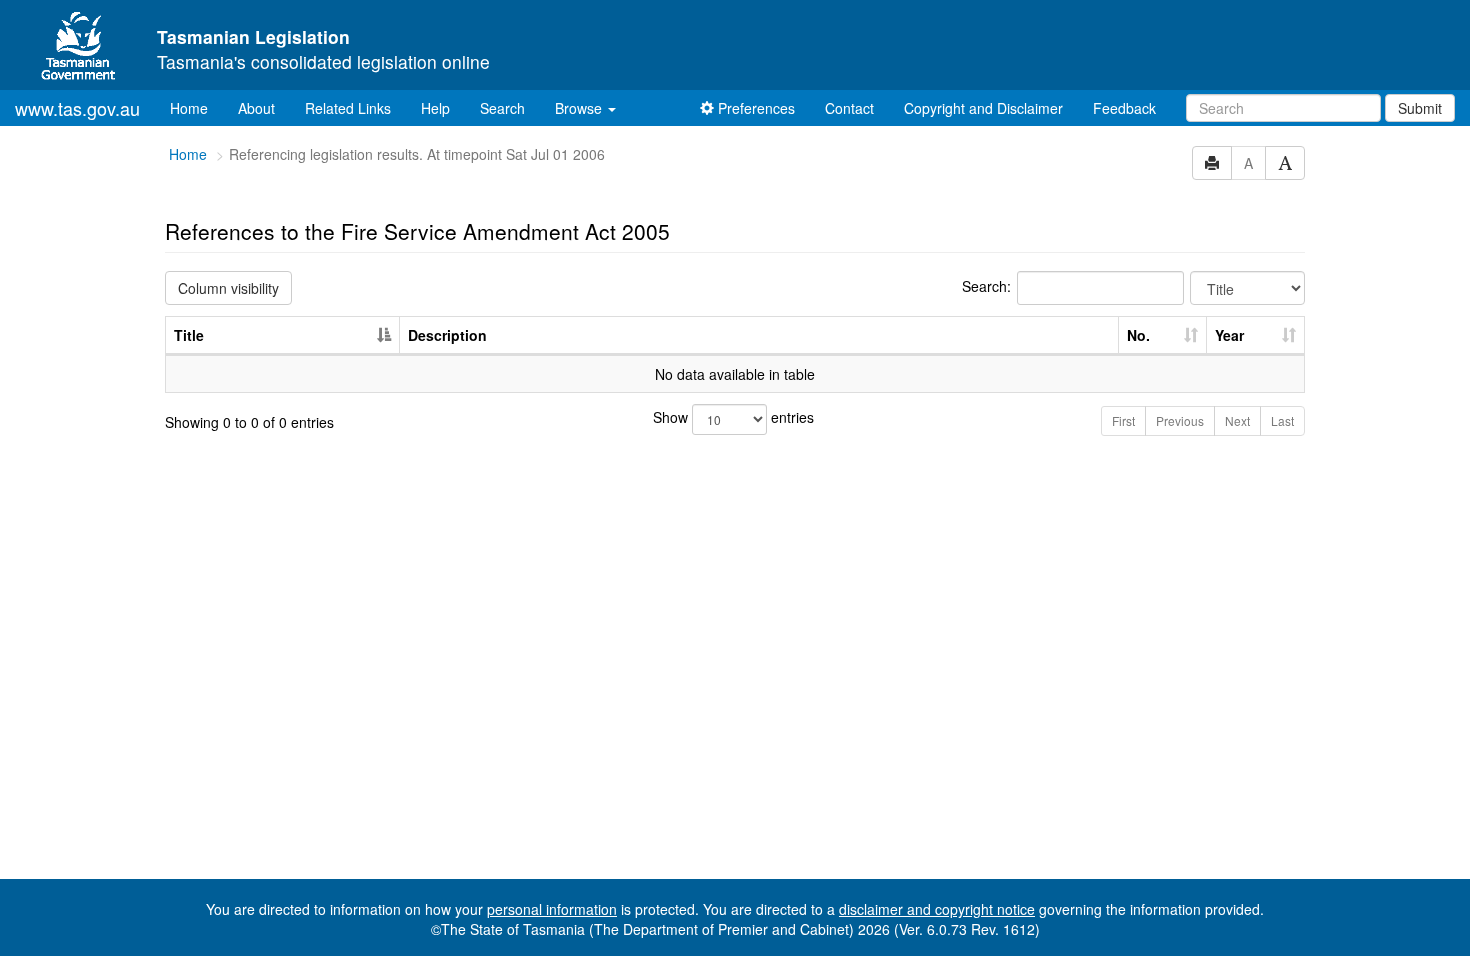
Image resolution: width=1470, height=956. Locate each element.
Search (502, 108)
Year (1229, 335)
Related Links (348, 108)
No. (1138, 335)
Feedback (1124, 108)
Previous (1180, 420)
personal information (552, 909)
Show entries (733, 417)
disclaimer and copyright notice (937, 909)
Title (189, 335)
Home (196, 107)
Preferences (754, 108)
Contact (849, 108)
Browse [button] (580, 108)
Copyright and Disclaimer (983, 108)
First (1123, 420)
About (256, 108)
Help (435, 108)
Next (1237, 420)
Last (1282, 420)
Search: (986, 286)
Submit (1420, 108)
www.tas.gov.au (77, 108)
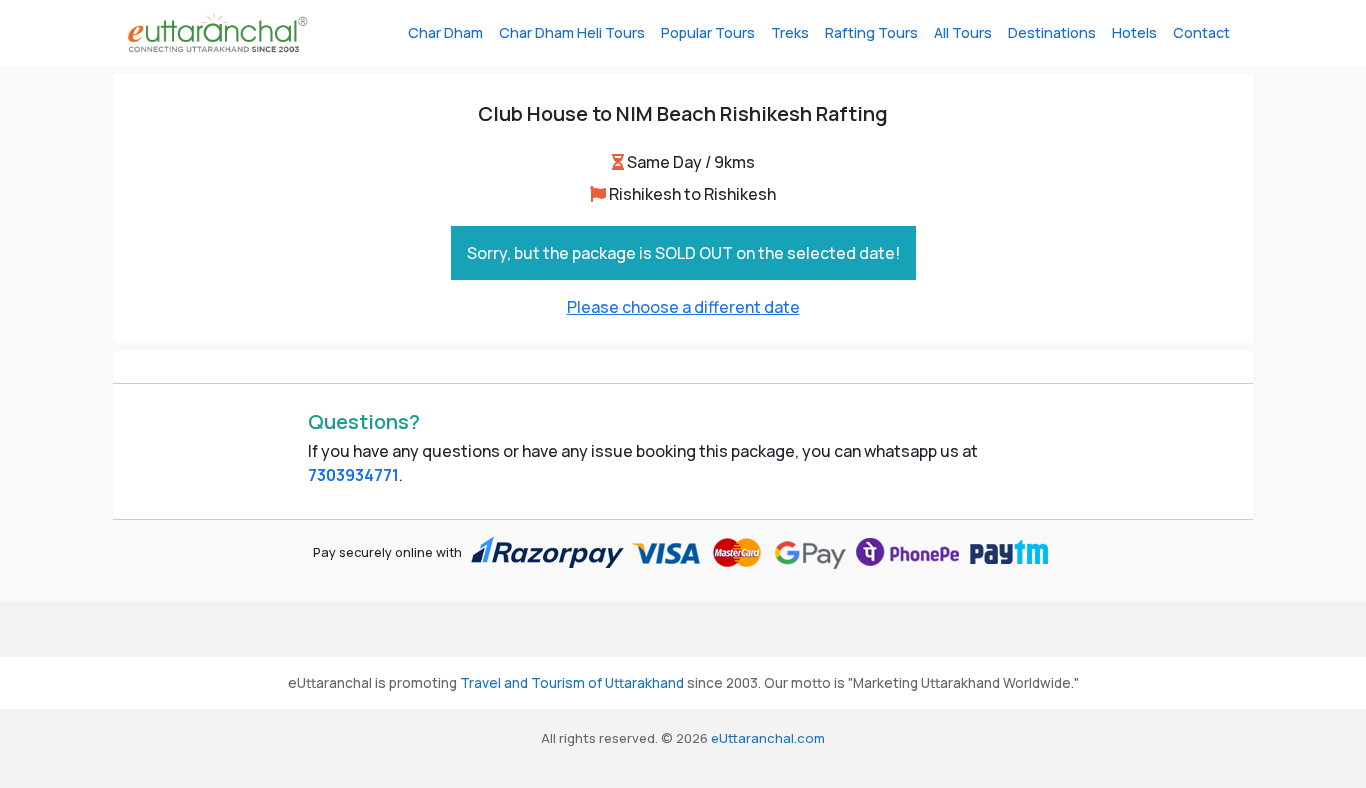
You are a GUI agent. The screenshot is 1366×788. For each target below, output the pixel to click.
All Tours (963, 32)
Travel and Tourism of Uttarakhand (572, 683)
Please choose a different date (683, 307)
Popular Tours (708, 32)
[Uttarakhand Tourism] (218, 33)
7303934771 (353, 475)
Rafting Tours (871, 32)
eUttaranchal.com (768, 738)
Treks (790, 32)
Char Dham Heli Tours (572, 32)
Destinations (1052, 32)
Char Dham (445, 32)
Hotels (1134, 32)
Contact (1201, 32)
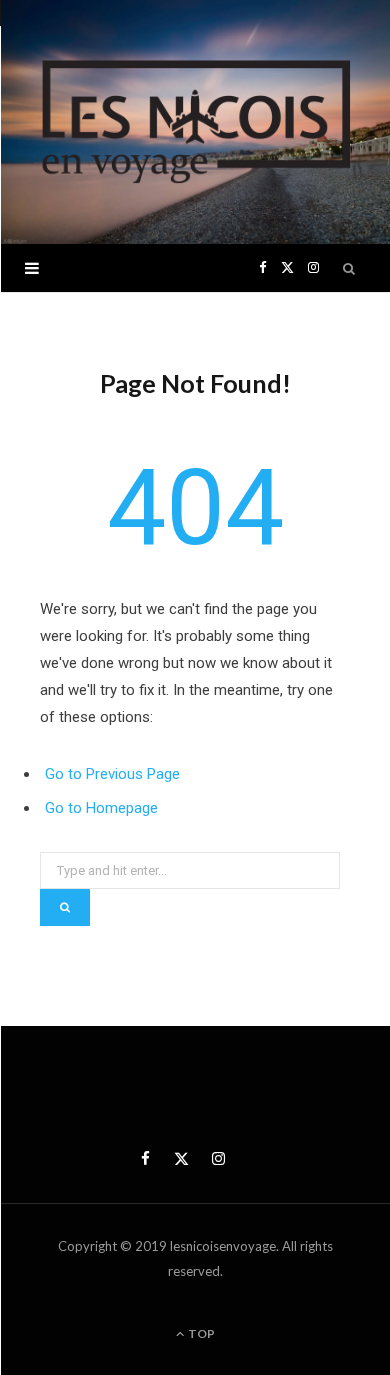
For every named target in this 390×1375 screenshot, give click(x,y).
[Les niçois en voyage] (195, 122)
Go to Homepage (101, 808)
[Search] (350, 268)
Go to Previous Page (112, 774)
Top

...

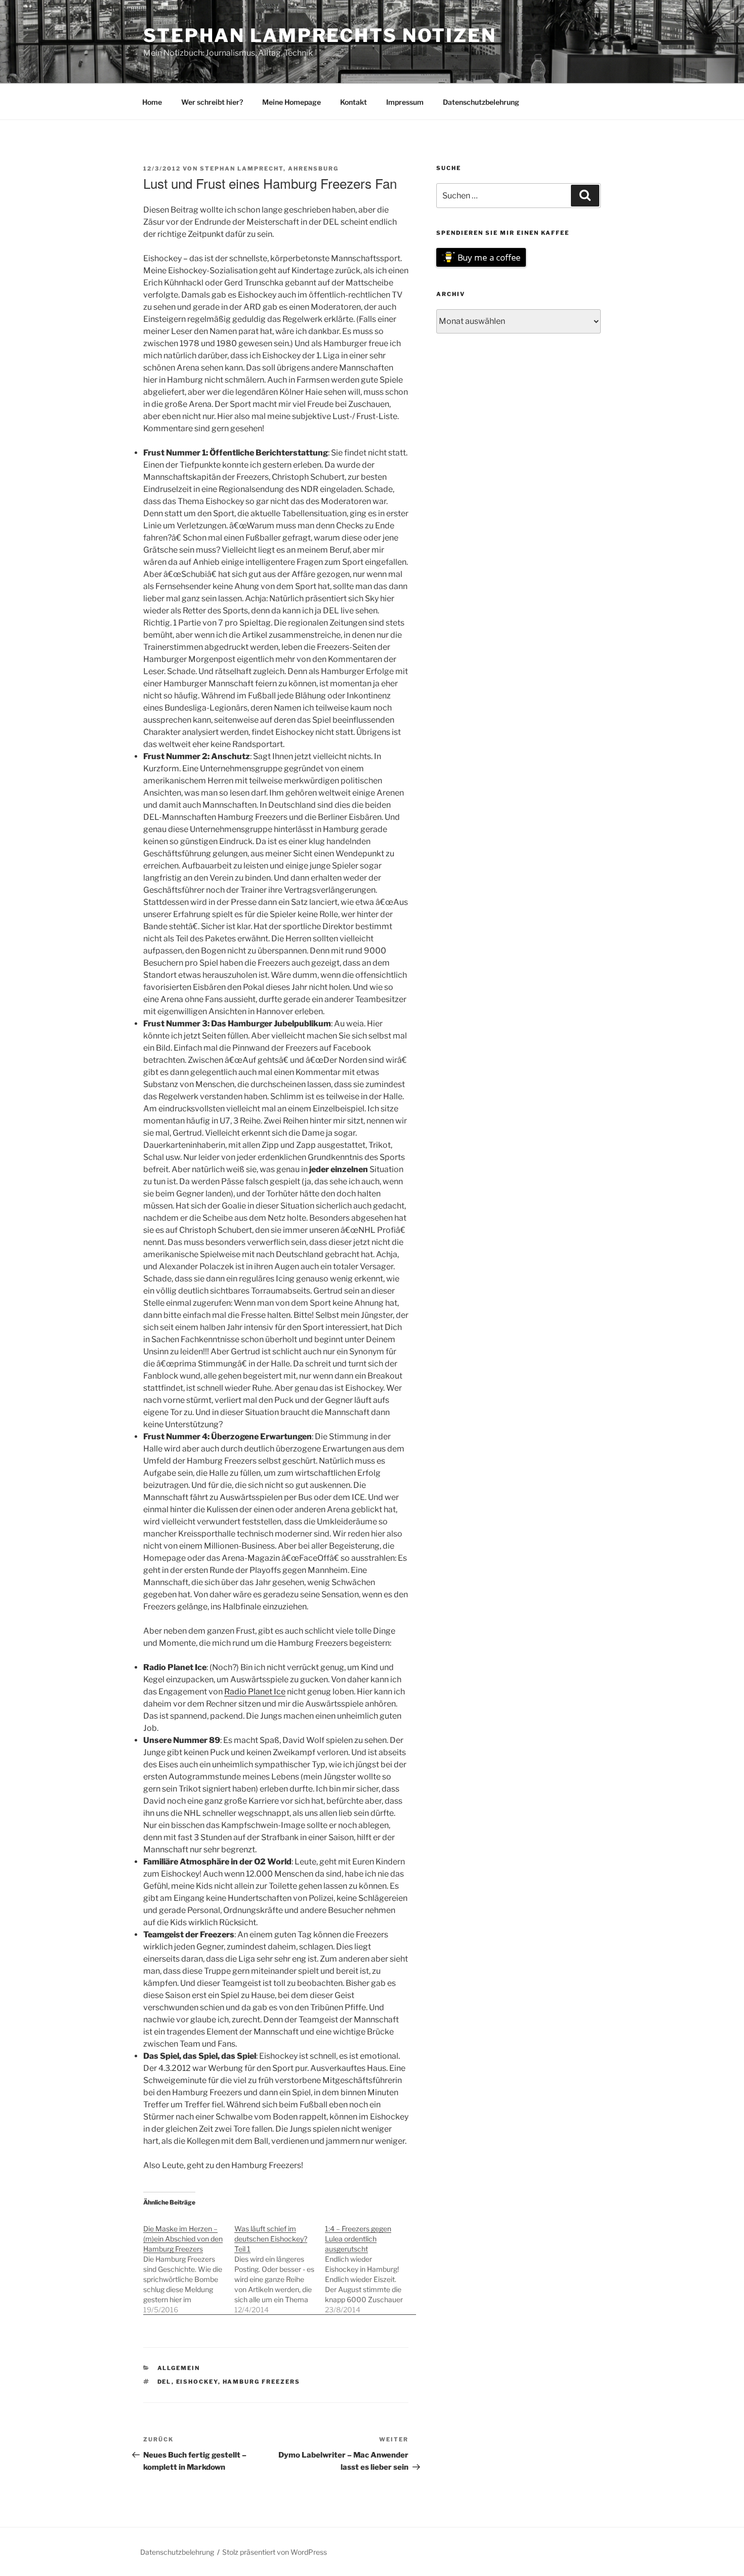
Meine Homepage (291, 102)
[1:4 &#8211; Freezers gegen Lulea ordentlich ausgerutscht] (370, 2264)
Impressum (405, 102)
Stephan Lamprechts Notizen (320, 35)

--

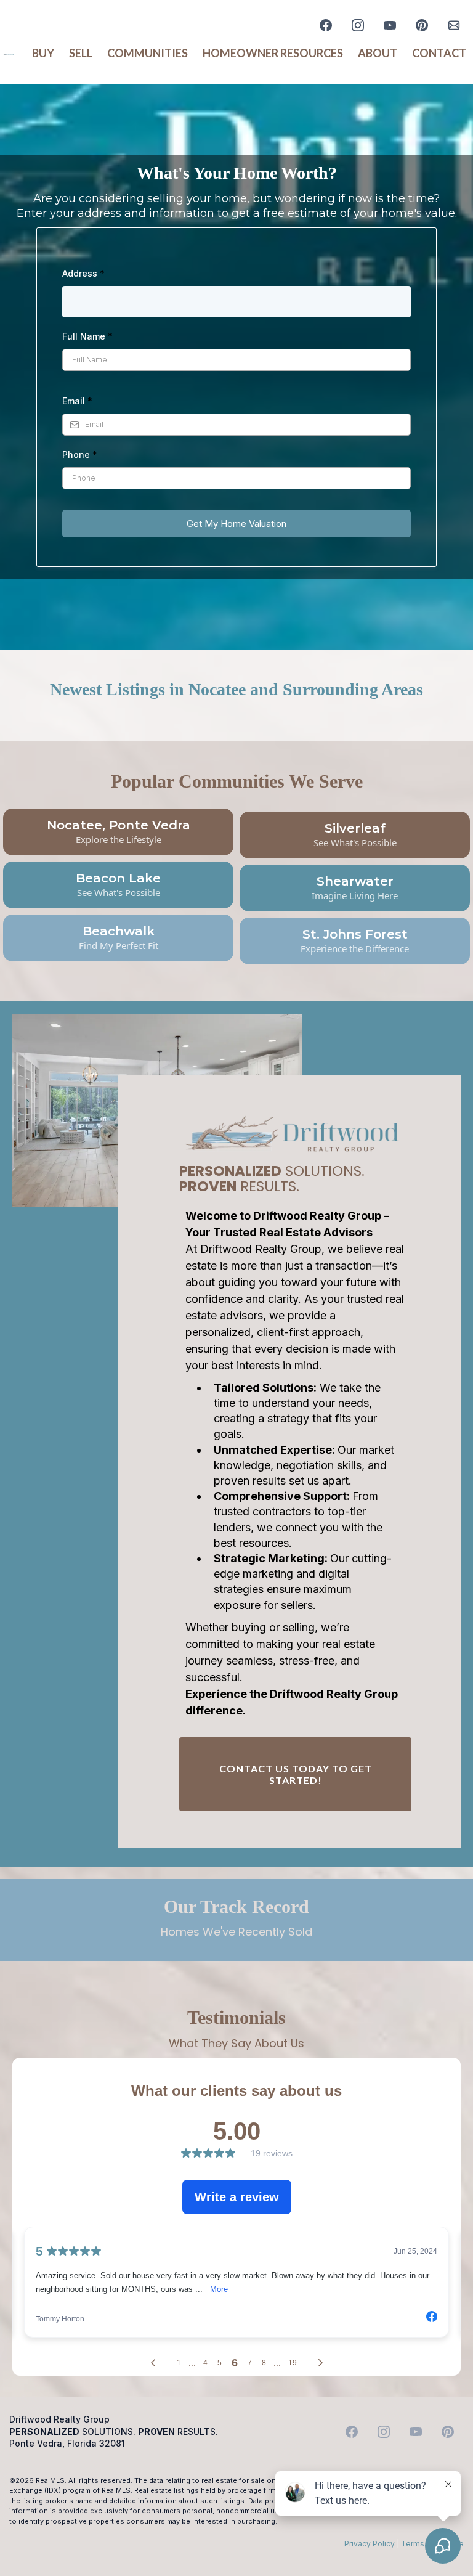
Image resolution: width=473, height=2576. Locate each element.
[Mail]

• Action item: Going through the entries above, show each line that contains "screenshot".

• Result:
You are a GUI agent. The screenshot is 1366×788. For each target below, output the pixel to click.
For every named target in this 390×1375 screenshot, give click(x,y).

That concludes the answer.